Trecho fornecido.
Caso Cosan: aliciamento, dívidas e cortador de 17 anos
Por Maurício Hashizume
Dois argumentos acompanharam a retirada da Cosan, uma das maiores companhias sucroalcooleiras do mundo e pertencente ao grupo transnacional Cargill, da “lista suja” do trabalho escravo. A liminar concedida pelo juiz substituto Raul Gualberto Fernandes Kasper de Amorim, do Tribunal Regional do Trabalho da 10ª Região (TRT-10), acolhe as justificativas de que a situação não era tão grave a ponto de ser caracterizada como trabalho escravo e de que as irregularidades encontradas eram de responsabilidade de um empregador terceirizado.
Na decisão de 8 de janeiro de 2010, o magistrado sustenta que os autos de infração relativos ao caso são insuficientes para a “tipificação da redução à condição análoga à de escravo”. Em junho de 2007, operação do grupo móvel de fiscalização do governo federal libertou 42 trabalhadores da Usina Junqueira, da Cosan, localizada em Igarapava (SP). “Inexistem elementos que atestem a ofensa ao direito de ir e vir desses trabalhadores”, conclui.
Entre os 13 autos de infração lavrados, destacam-se: limitar, por qualquer forma, a liberdade do empregado de dispor de seu salário; admitir ou manter empregado sem o respectivo registro em livro, ficha ou sistema eletrônico competente; deixar de disponibilizar água potável e fresca em quantidade suficiente nos locais de trabalho; e manter empregado com idade inferior a 18 anos em atividade nos locais e serviços insalubres ou perigosos.
A avaliação da procuradora do trabalho Carina Rodrigues Bicalho, que fez parte do grupo móvel de fiscalização responsável pela operação que envolveu a Cosan, não coincide com a do juiz. Ela enumera um conjunto de constatações que considera plenamente suficientes para a caracterização do trabalho escravo contemporâneo: aliciamento de trabalhadores, submissão a sistema de endividamento (conhecido também como “barracão” ou truck system) e condições degradantes e irregulares nas frentes de trabalho e em termos de alojamento, alimentação, transporte etc.

Dados registrados.
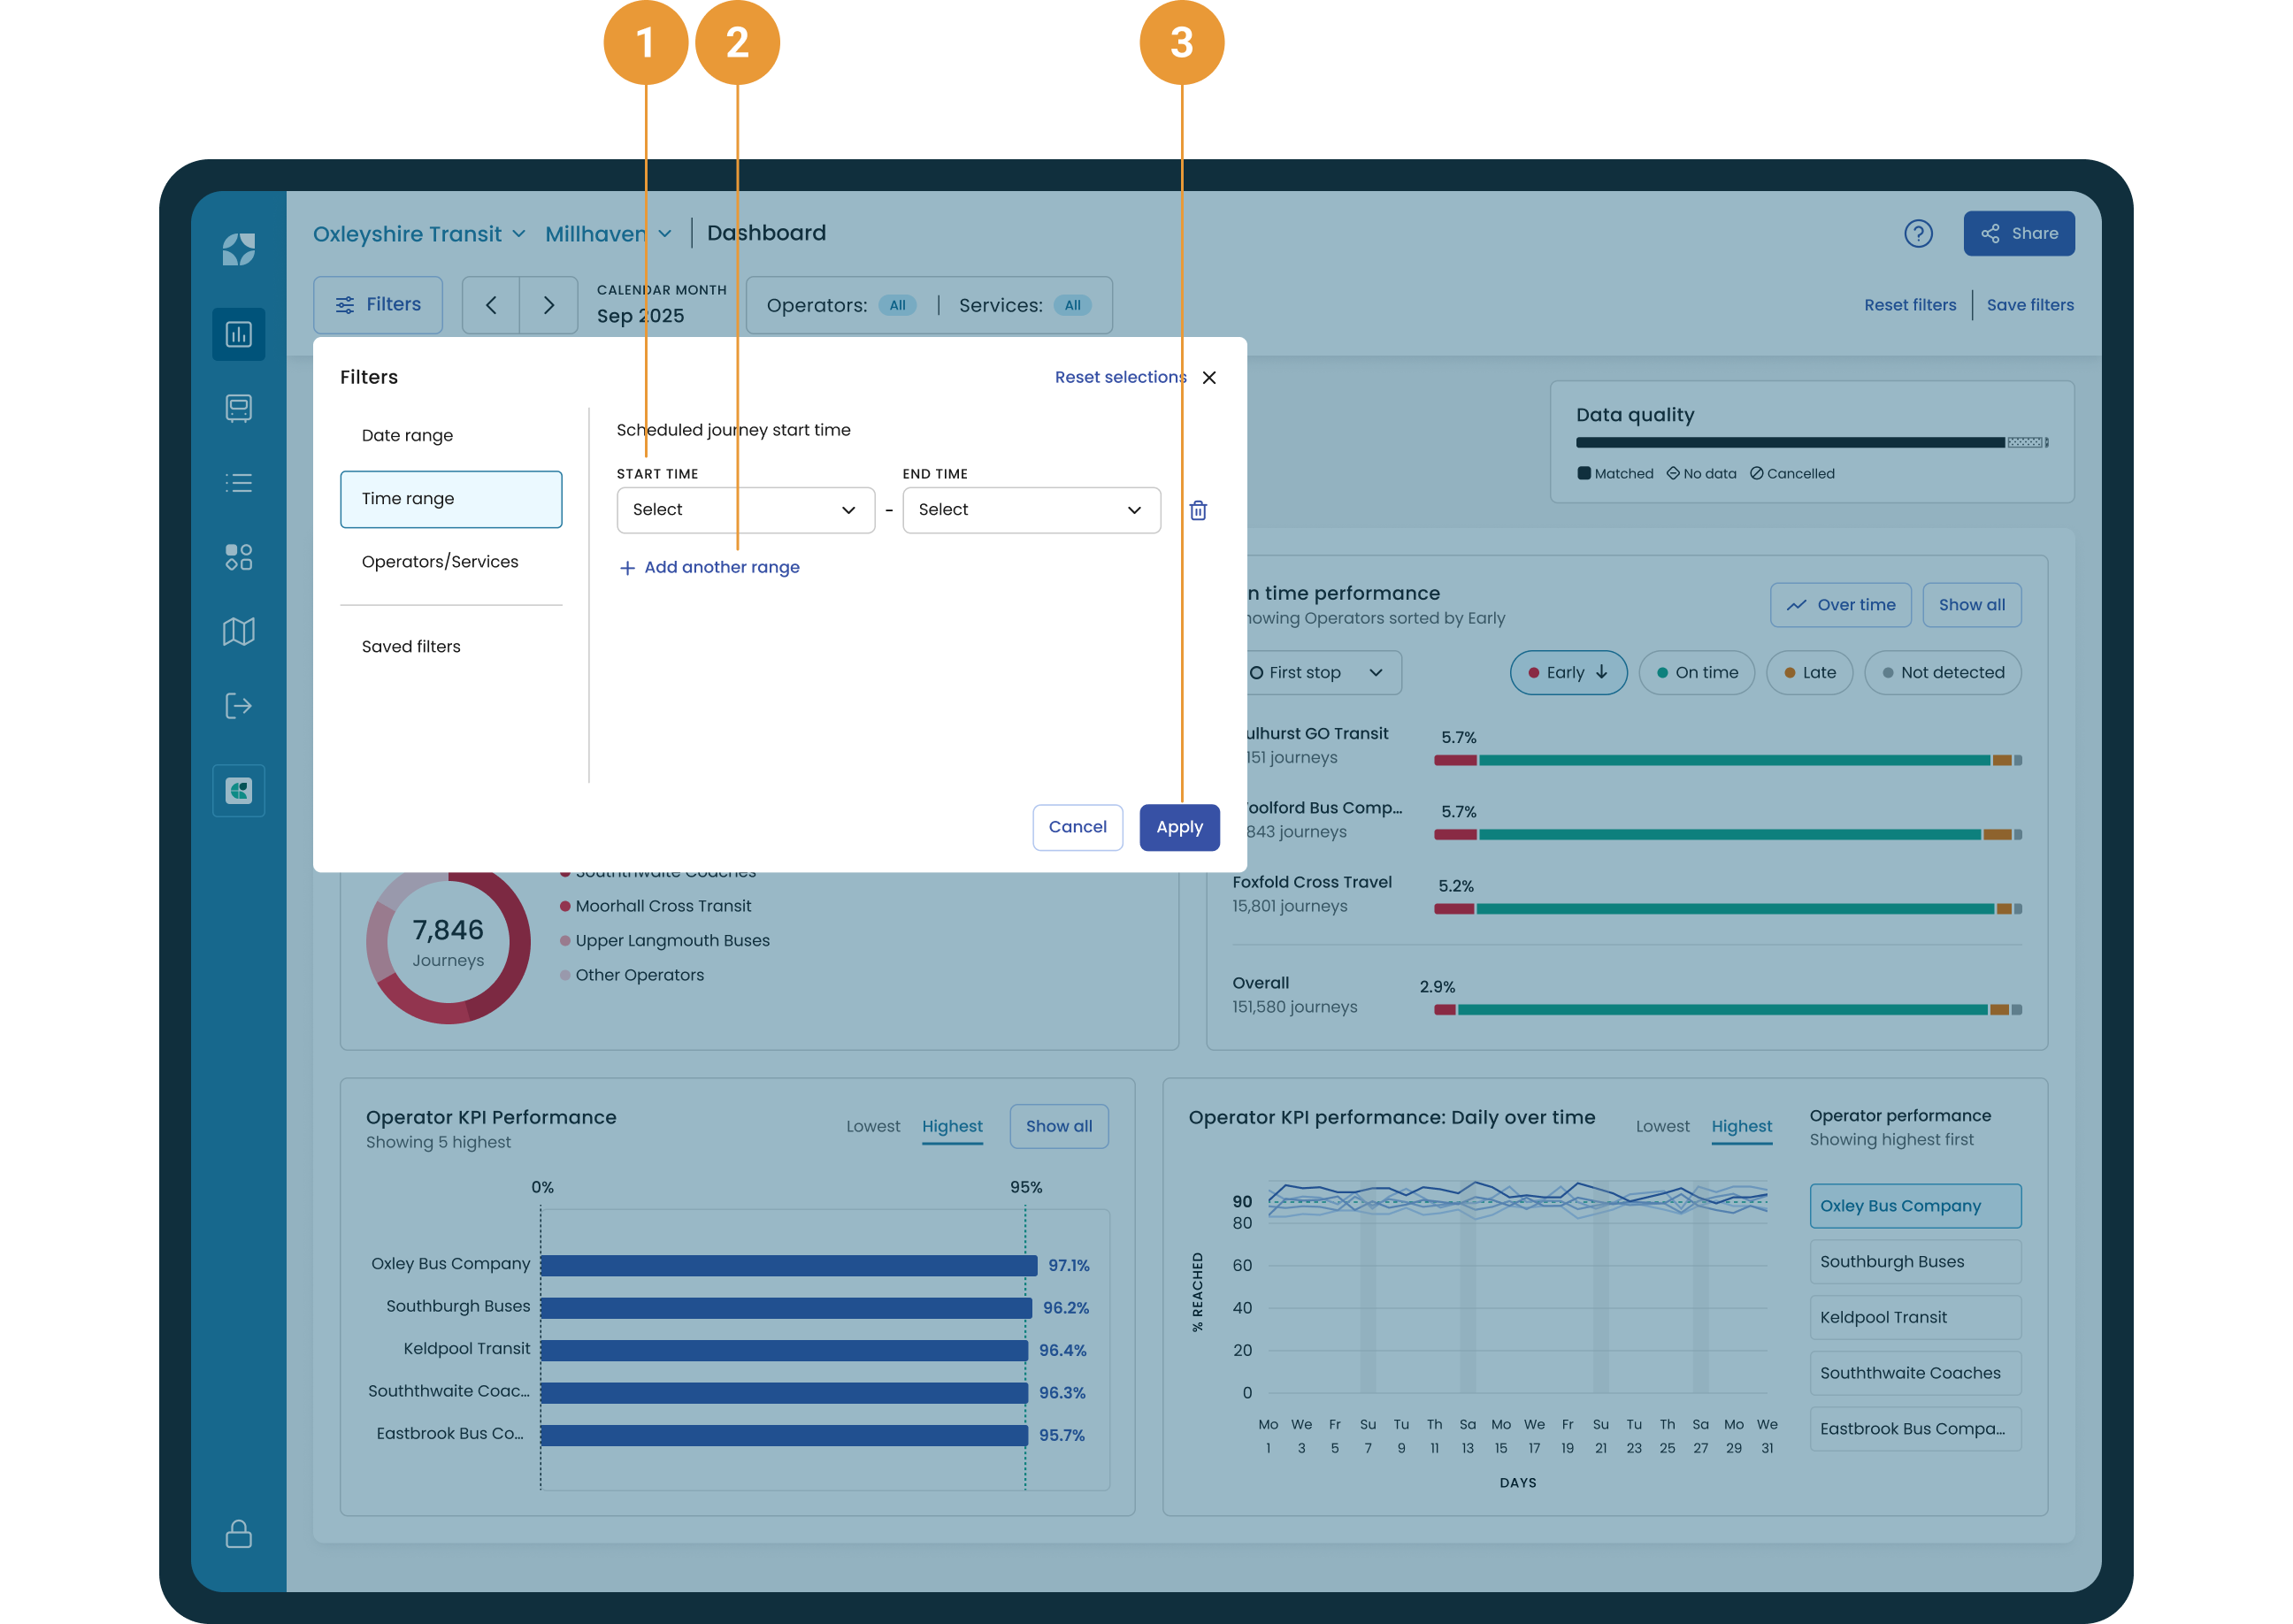Click the lock icon at sidebar bottom
This screenshot has height=1624, width=2293.
tap(238, 1533)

Trabalho solicitado. Segundo o trecho fornecido, quantos trabalhadores foram libertados da Usina Junqueira na operação de junho de 2007?

Tarefa concluída. Foram libertados 42 trabalhadores.